*** INFORMATION SUPPLIED Section Begins ***

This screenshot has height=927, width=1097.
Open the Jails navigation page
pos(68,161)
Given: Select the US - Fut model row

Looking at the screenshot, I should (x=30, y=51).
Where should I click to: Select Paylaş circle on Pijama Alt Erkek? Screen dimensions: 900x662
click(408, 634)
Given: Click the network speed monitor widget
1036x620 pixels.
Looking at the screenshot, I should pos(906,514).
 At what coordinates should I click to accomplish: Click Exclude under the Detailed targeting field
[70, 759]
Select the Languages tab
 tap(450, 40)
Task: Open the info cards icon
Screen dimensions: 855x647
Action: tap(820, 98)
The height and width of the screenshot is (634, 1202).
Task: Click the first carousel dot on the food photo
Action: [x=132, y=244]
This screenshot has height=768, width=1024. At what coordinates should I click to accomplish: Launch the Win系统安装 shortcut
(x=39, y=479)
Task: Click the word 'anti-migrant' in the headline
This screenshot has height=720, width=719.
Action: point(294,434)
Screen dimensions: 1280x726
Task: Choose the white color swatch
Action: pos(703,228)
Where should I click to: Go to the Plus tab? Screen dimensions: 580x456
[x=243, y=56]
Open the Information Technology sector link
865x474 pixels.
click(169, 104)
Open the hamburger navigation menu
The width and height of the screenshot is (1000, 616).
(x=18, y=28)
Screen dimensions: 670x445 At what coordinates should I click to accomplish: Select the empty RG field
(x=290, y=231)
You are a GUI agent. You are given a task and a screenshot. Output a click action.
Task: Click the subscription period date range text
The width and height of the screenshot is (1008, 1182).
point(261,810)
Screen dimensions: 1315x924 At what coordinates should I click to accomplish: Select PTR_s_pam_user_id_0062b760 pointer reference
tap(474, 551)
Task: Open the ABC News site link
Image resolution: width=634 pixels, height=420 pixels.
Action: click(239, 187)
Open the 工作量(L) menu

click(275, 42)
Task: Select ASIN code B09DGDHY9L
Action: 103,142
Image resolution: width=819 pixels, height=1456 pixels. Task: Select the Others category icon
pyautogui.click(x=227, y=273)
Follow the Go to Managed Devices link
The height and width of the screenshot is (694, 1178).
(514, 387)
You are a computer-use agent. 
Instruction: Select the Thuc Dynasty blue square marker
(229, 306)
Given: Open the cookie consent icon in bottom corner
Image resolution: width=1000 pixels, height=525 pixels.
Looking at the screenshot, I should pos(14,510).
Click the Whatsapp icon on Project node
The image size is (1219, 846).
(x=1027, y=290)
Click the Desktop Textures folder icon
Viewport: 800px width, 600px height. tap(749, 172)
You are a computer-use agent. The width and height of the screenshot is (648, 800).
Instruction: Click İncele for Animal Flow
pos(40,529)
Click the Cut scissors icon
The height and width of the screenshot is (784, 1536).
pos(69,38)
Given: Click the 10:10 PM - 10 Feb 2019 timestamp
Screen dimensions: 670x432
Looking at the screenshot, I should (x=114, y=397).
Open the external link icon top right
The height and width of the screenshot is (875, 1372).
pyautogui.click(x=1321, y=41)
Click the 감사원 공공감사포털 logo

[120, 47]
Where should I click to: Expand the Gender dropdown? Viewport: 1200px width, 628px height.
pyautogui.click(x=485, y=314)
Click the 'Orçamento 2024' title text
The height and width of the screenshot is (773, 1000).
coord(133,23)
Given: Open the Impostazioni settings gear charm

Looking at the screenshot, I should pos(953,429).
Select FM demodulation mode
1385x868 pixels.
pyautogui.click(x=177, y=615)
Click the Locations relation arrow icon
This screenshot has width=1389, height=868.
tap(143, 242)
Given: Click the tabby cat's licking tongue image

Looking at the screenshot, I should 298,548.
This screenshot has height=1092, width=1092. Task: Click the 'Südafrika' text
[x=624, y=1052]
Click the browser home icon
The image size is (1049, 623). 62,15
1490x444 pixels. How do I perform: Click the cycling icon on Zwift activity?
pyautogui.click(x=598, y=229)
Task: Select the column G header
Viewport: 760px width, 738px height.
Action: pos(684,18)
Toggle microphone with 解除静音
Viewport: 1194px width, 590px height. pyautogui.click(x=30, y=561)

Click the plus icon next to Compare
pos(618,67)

*** INFORMATION SUPPLIED Section Ends ***

EXERCISE DIRECTIONS:
Reproduce all of the records, keeping every character unchanged.

WRITTEN ANSWER:
This screenshot has height=927, width=1097.
Open the Jails navigation page
pos(68,161)
Given: Select the US - Fut model row

Looking at the screenshot, I should (x=30, y=51).
Where should I click to: Select Paylaş circle on Pijama Alt Erkek? Screen dimensions: 900x662
click(408, 634)
Given: Click the network speed monitor widget
1036x620 pixels.
Looking at the screenshot, I should pos(906,514).
 At what coordinates should I click to accomplish: Click Exclude under the Detailed targeting field
[70, 759]
Select the Languages tab
 tap(450, 40)
Task: Open the info cards icon
Screen dimensions: 855x647
Action: tap(820, 98)
The height and width of the screenshot is (634, 1202).
Task: Click the first carousel dot on the food photo
Action: [x=132, y=244]
This screenshot has height=768, width=1024. At what coordinates should I click to accomplish: Launch the Win系统安装 shortcut
(x=39, y=479)
Task: Click the word 'anti-migrant' in the headline
This screenshot has height=720, width=719.
Action: point(294,434)
Screen dimensions: 1280x726
Task: Choose the white color swatch
Action: pos(703,228)
Where should I click to: Go to the Plus tab? Screen dimensions: 580x456
[x=243, y=56]
Open the Information Technology sector link
865x474 pixels.
click(169, 104)
Open the hamburger navigation menu
The width and height of the screenshot is (1000, 616).
(x=18, y=28)
Screen dimensions: 670x445 At what coordinates should I click to accomplish: Select the empty RG field
(x=290, y=231)
You are a GUI agent. You are given a task and a screenshot. Output a click action.
Task: Click the subscription period date range text
The width and height of the screenshot is (1008, 1182).
point(261,810)
Screen dimensions: 1315x924 At what coordinates should I click to accomplish: Select PTR_s_pam_user_id_0062b760 pointer reference
tap(474, 551)
Task: Open the ABC News site link
Image resolution: width=634 pixels, height=420 pixels.
Action: click(239, 187)
Open the 工作量(L) menu

click(275, 42)
Task: Select ASIN code B09DGDHY9L
Action: 103,142
Image resolution: width=819 pixels, height=1456 pixels. Task: Select the Others category icon
pyautogui.click(x=227, y=273)
Follow the Go to Managed Devices link
The height and width of the screenshot is (694, 1178).
(514, 387)
You are a computer-use agent. 
Instruction: Select the Thuc Dynasty blue square marker
(229, 306)
Given: Open the cookie consent icon in bottom corner
Image resolution: width=1000 pixels, height=525 pixels.
Looking at the screenshot, I should pos(14,510).
Click the Whatsapp icon on Project node
The image size is (1219, 846).
(x=1027, y=290)
Click the Desktop Textures folder icon
Viewport: 800px width, 600px height. tap(749, 172)
You are a computer-use agent. The width and height of the screenshot is (648, 800).
Instruction: Click İncele for Animal Flow
pos(40,529)
Click the Cut scissors icon
The height and width of the screenshot is (784, 1536).
pos(69,38)
Given: Click the 10:10 PM - 10 Feb 2019 timestamp
Screen dimensions: 670x432
Looking at the screenshot, I should (x=114, y=397).
Open the external link icon top right
The height and width of the screenshot is (875, 1372).
pyautogui.click(x=1321, y=41)
Click the 감사원 공공감사포털 logo

[120, 47]
Where should I click to: Expand the Gender dropdown? Viewport: 1200px width, 628px height.
pyautogui.click(x=485, y=314)
Click the 'Orçamento 2024' title text
The height and width of the screenshot is (773, 1000).
coord(133,23)
Given: Open the Impostazioni settings gear charm

Looking at the screenshot, I should pos(953,429).
Select FM demodulation mode
1385x868 pixels.
pyautogui.click(x=177, y=615)
Click the Locations relation arrow icon
This screenshot has width=1389, height=868.
tap(143, 242)
Given: Click the tabby cat's licking tongue image

Looking at the screenshot, I should 298,548.
This screenshot has height=1092, width=1092. Task: Click the 'Südafrika' text
[x=624, y=1052]
Click the browser home icon
The image size is (1049, 623). 62,15
1490x444 pixels. How do I perform: Click the cycling icon on Zwift activity?
pyautogui.click(x=598, y=229)
Task: Select the column G header
Viewport: 760px width, 738px height.
Action: pos(684,18)
Toggle microphone with 解除静音
Viewport: 1194px width, 590px height. pyautogui.click(x=30, y=561)

Click the plus icon next to Compare
pos(618,67)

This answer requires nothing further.